(begin)

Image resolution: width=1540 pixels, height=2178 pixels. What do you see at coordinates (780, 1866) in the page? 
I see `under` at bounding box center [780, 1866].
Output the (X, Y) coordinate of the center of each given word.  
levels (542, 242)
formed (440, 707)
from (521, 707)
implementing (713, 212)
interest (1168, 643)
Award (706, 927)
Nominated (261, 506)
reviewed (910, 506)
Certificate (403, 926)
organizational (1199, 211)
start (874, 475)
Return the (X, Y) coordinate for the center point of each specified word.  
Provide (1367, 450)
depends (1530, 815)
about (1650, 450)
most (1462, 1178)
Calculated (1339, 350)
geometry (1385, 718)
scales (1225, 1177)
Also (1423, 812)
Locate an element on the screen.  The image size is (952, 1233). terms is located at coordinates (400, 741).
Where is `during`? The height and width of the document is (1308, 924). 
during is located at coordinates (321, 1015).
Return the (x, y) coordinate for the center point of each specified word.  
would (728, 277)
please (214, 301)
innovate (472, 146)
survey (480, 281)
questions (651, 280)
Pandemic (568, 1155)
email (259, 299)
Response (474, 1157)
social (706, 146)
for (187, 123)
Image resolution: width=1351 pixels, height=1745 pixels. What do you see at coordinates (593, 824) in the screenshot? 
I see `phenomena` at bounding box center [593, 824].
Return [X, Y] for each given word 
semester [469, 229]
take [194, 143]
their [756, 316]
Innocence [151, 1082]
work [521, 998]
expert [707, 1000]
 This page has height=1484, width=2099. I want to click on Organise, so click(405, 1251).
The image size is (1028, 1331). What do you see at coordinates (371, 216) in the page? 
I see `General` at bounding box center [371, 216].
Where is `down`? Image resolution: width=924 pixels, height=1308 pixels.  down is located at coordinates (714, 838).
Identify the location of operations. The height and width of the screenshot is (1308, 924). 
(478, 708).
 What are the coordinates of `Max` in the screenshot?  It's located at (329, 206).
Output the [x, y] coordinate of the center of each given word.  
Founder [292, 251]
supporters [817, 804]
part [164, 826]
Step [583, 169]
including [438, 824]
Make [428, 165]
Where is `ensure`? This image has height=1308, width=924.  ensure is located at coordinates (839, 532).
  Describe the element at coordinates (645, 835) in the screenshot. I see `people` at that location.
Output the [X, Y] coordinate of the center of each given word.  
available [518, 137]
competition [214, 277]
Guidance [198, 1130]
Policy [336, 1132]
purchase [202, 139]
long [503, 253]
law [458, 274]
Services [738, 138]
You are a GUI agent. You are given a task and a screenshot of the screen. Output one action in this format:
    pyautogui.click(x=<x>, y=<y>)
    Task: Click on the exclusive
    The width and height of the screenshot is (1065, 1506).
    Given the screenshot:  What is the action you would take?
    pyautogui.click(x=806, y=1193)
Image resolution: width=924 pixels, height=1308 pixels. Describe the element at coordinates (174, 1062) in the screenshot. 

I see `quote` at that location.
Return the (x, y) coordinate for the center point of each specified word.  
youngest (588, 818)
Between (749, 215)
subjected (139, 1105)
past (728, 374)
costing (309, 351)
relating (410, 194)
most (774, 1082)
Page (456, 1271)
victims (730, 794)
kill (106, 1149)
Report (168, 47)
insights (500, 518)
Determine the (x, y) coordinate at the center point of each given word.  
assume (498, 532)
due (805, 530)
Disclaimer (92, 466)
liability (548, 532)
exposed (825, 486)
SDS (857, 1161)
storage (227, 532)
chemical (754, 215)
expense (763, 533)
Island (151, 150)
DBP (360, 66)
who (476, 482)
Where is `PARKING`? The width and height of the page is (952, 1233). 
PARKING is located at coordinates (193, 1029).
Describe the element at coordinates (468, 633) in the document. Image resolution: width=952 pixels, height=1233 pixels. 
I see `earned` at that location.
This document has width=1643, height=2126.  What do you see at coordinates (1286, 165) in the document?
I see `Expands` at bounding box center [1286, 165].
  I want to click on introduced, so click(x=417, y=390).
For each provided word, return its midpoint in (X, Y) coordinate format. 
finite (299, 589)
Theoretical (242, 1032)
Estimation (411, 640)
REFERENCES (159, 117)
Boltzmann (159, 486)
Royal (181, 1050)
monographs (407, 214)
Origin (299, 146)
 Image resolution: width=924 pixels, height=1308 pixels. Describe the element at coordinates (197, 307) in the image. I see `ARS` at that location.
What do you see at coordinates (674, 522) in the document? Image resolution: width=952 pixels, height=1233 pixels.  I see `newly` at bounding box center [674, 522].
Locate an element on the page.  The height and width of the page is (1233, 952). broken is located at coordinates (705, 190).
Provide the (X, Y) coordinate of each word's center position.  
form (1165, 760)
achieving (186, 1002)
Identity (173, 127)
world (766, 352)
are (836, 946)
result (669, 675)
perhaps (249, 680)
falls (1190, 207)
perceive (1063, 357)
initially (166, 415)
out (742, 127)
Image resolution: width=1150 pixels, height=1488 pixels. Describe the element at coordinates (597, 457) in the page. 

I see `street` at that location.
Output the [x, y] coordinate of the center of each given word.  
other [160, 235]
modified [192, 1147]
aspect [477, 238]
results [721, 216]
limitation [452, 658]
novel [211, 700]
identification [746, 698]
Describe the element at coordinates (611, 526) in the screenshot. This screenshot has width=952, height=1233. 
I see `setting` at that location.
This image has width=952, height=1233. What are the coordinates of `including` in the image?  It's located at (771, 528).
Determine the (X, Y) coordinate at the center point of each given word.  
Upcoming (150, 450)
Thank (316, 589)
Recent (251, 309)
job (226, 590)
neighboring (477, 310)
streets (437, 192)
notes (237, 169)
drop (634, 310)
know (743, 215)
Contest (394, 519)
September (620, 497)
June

(end)

## Set task
Turn the records above, from the line with "Recent (251, 309)" through the last line, into a numbered list with both of those lines included and any blank lines omitted.

## Complete response
1. Recent (251, 309)
2. job (226, 590)
3. neighboring (477, 310)
4. streets (437, 192)
5. notes (237, 169)
6. drop (634, 310)
7. know (743, 215)
8. Contest (394, 519)
9. September (620, 497)
10. June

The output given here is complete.